---------- DATA IN THIS EXERCISE

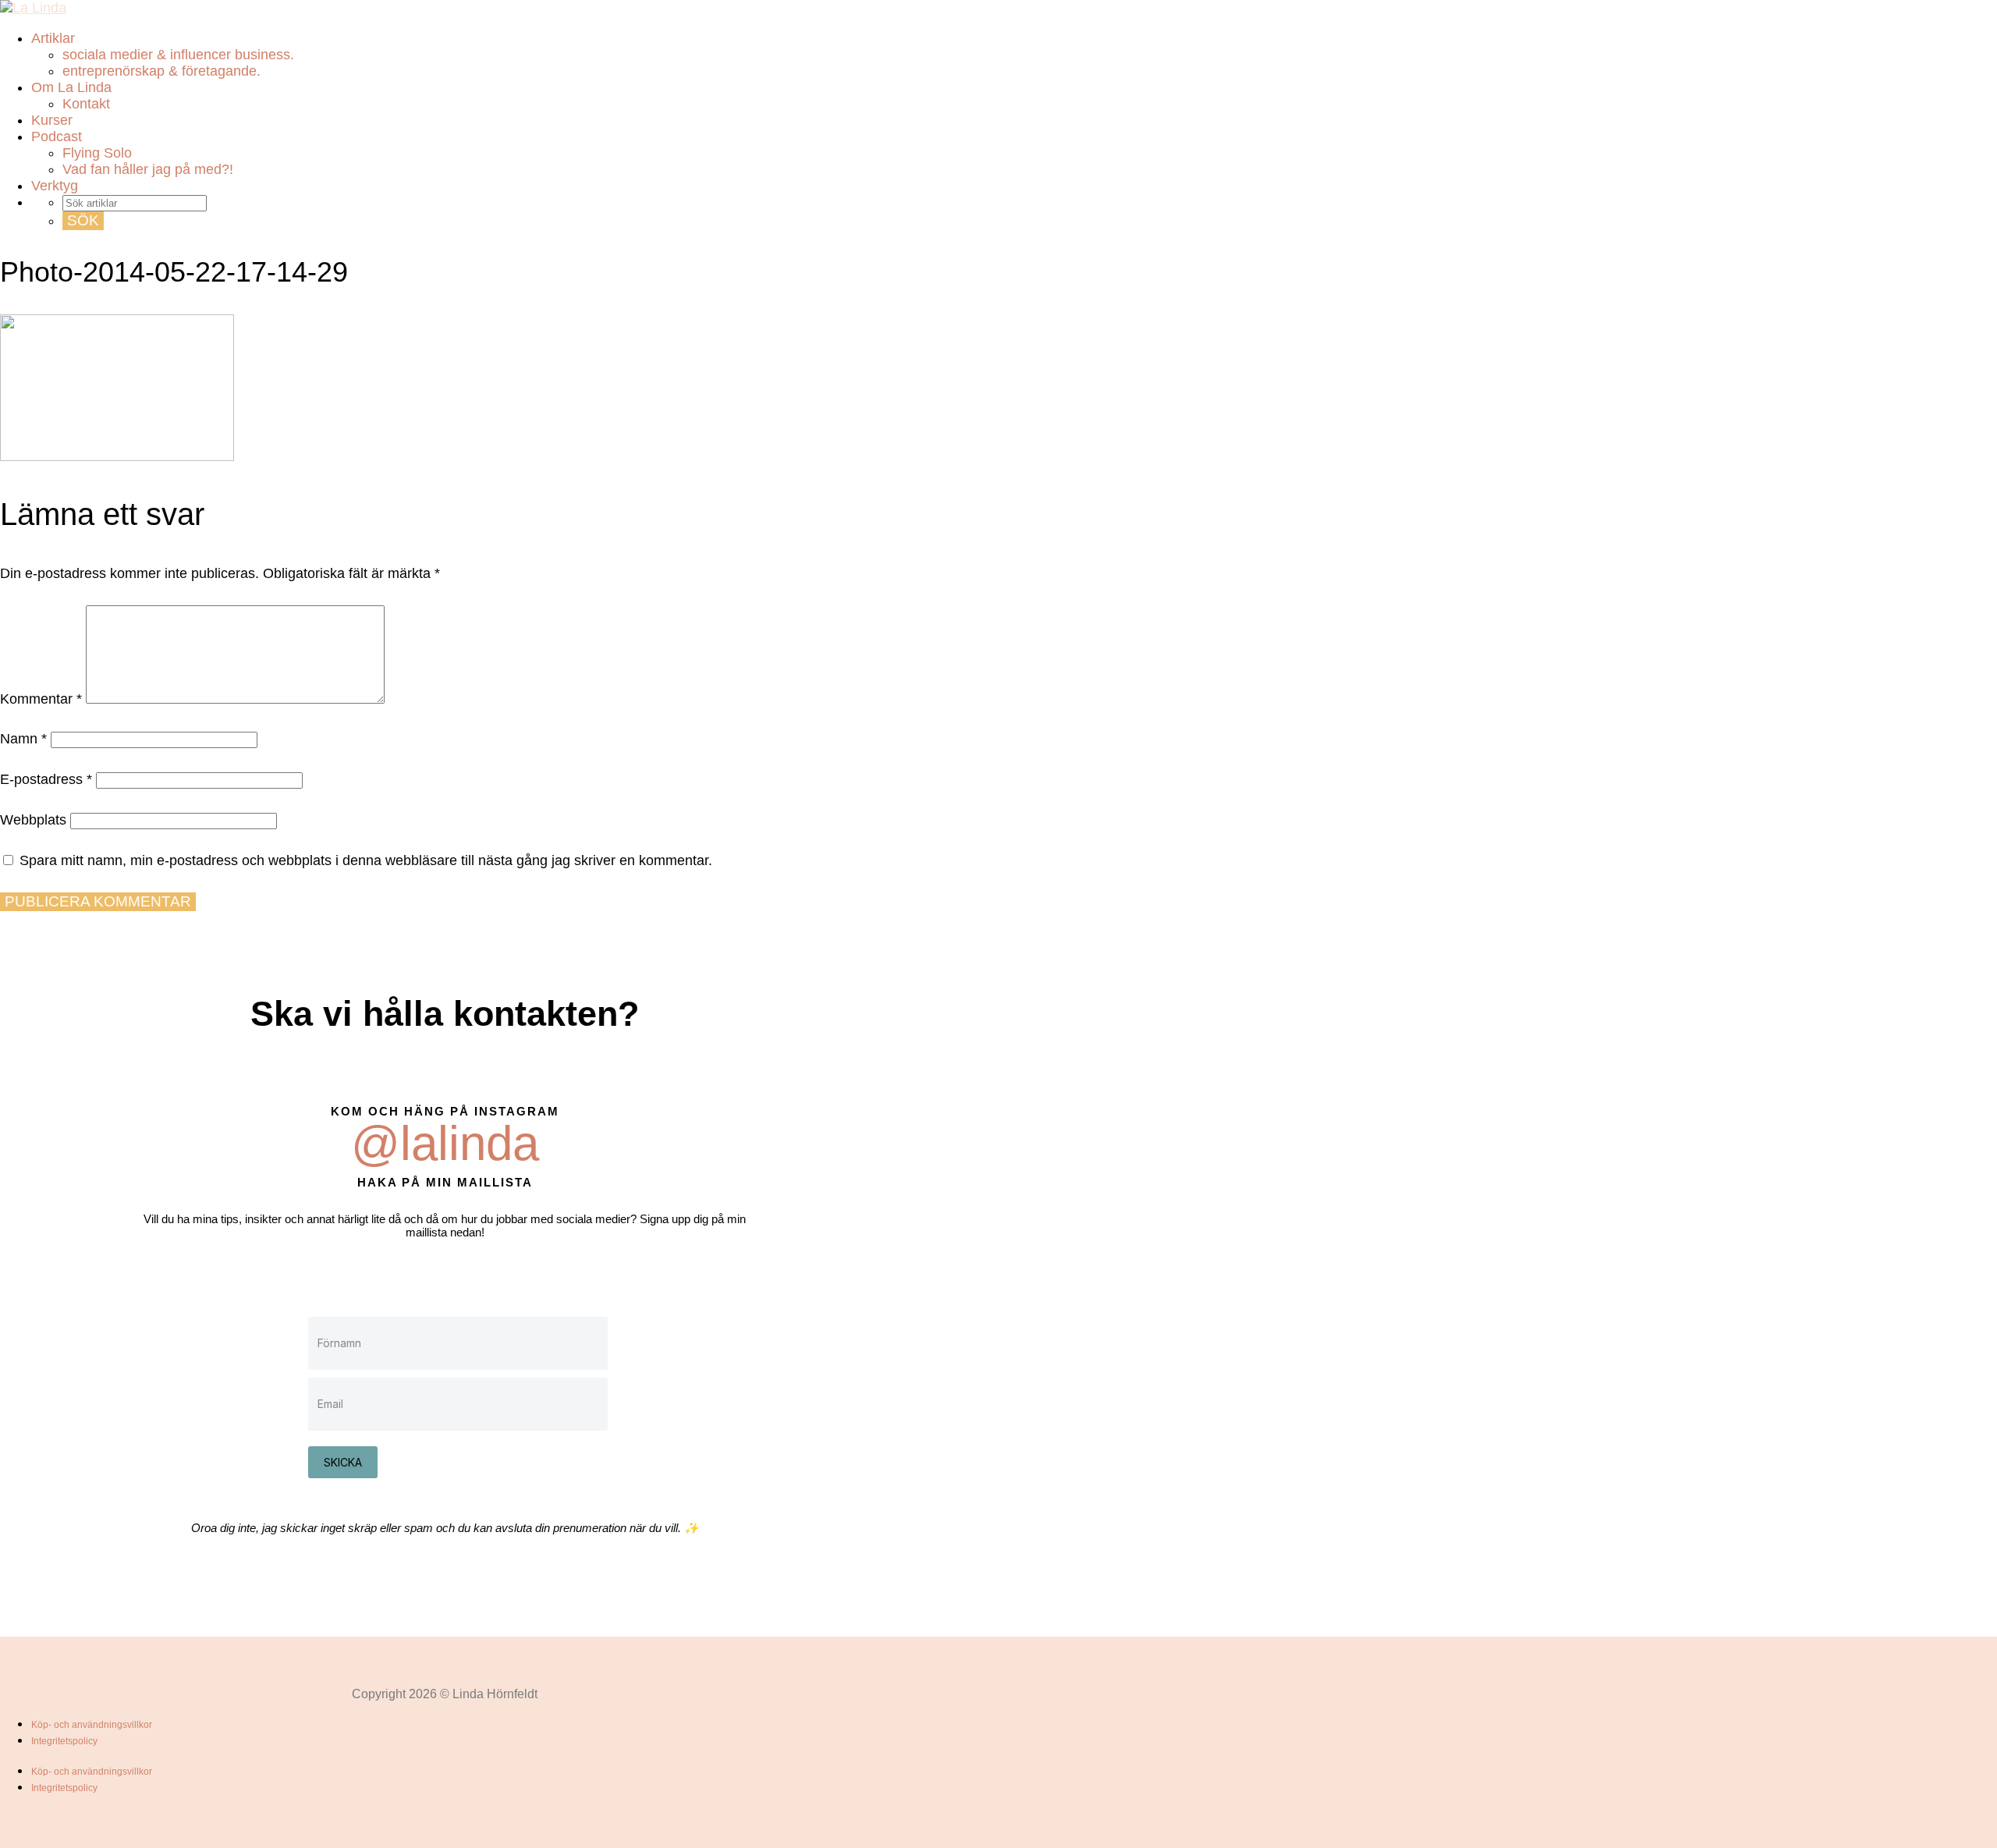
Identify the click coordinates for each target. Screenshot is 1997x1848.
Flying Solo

--------------------
---------- DATA IN THIS EXERCISE

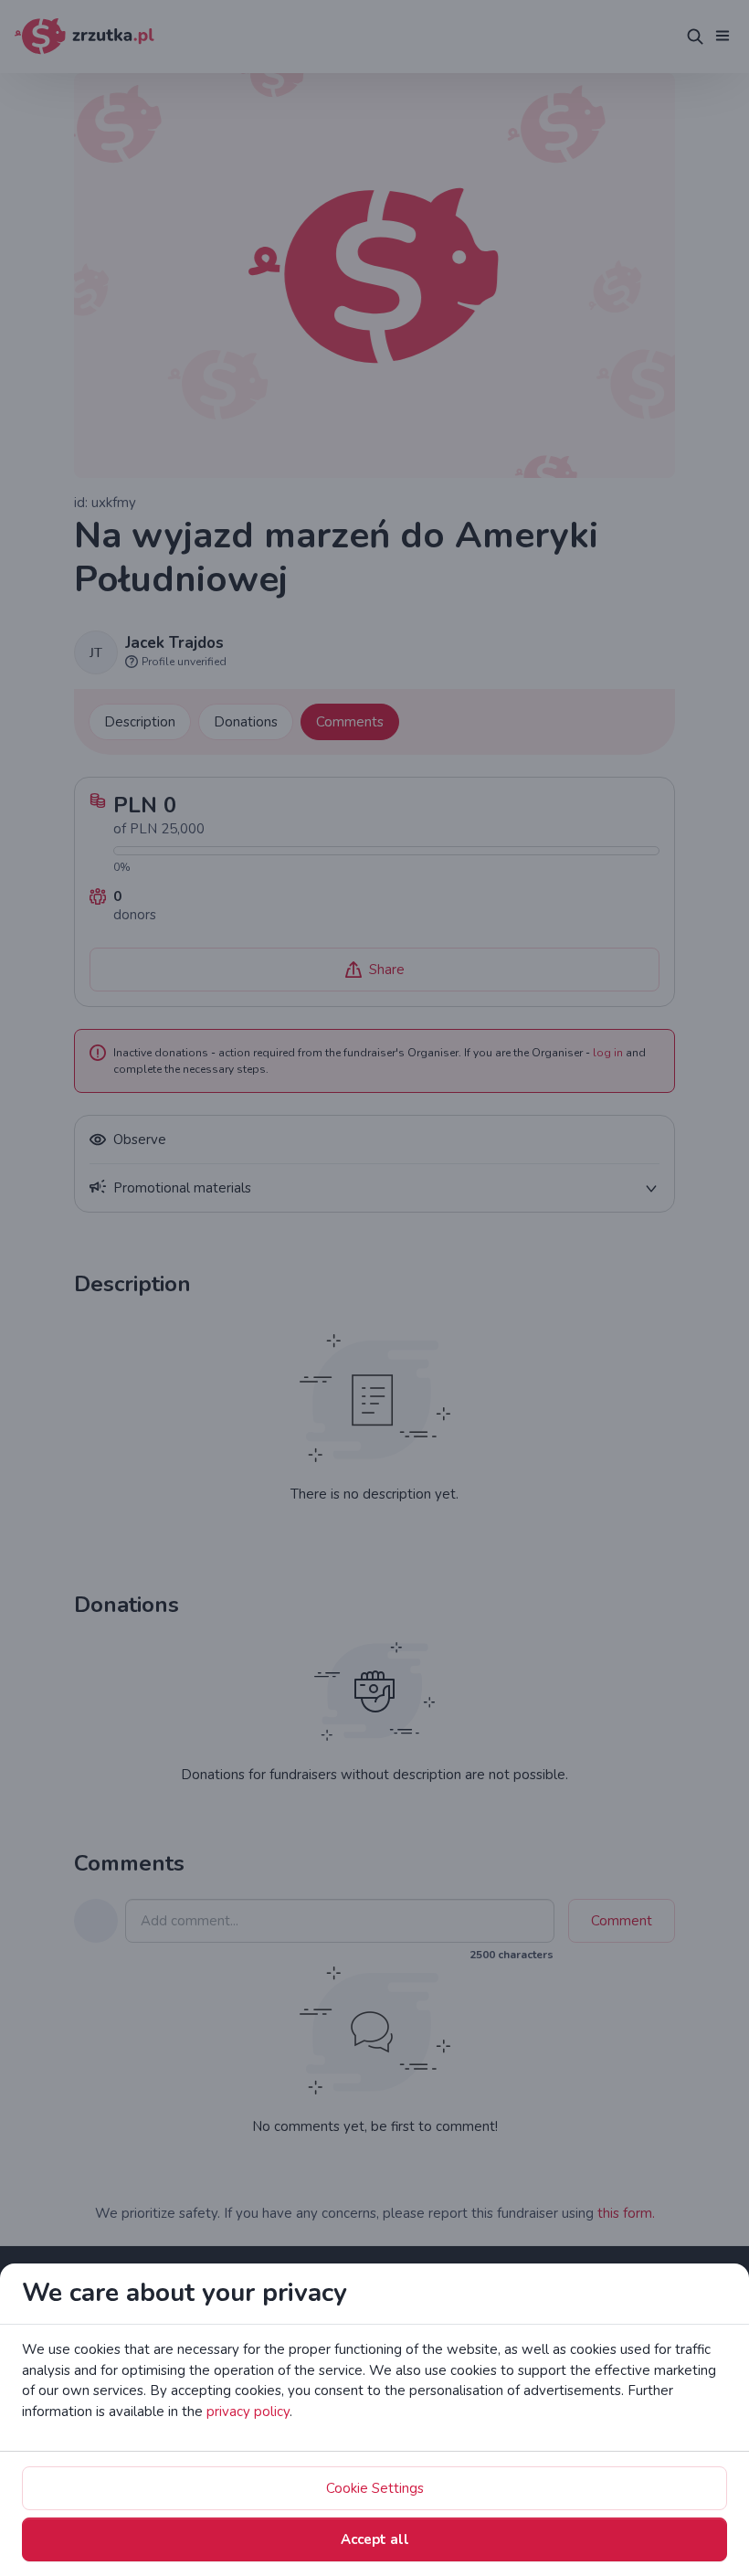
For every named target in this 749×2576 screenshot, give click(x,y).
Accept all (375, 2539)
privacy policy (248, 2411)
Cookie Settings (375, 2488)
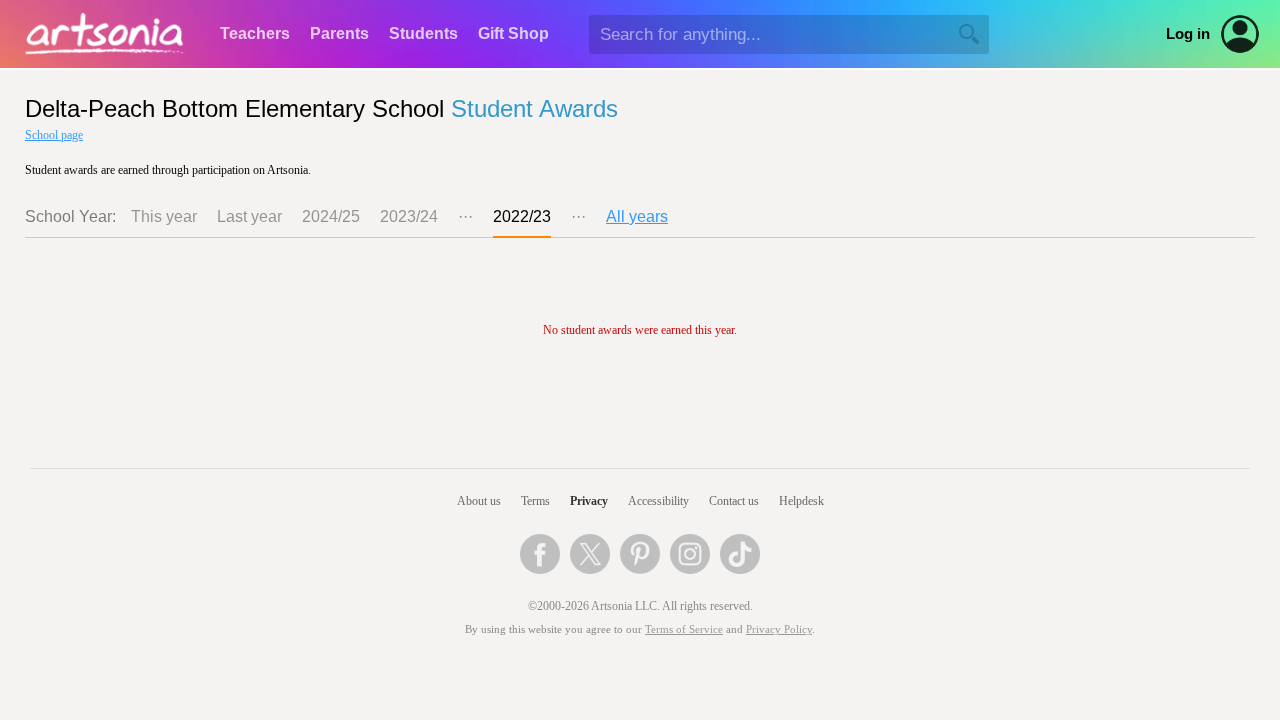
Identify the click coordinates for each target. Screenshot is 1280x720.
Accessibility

--------------------
---------- DATA IN THIS EXERCISE

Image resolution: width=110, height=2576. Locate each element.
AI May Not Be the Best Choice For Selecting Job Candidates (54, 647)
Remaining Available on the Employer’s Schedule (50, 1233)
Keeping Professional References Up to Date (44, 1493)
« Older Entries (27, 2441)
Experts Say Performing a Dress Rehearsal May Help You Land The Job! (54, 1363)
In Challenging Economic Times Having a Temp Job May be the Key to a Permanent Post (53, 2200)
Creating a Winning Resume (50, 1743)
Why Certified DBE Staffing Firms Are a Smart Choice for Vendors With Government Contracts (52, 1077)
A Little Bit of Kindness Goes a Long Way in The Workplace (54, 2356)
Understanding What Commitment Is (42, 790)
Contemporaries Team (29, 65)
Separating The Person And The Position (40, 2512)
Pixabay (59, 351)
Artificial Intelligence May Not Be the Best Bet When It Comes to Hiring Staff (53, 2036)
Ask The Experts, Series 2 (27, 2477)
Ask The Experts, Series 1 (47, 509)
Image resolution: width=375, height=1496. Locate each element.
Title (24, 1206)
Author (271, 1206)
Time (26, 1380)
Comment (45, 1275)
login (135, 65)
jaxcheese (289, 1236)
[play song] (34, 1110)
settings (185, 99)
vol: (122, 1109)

--------------------

• **TASK**
Give only the lines from the one holding "Screenshot is 1997x1848." through the one holding "Flying Solo", each restated exactly as it appears above.

• **YOUR RESPONSE**
Identify the click coordinates for each target. Screenshot is 1997x1848.
Flying Solo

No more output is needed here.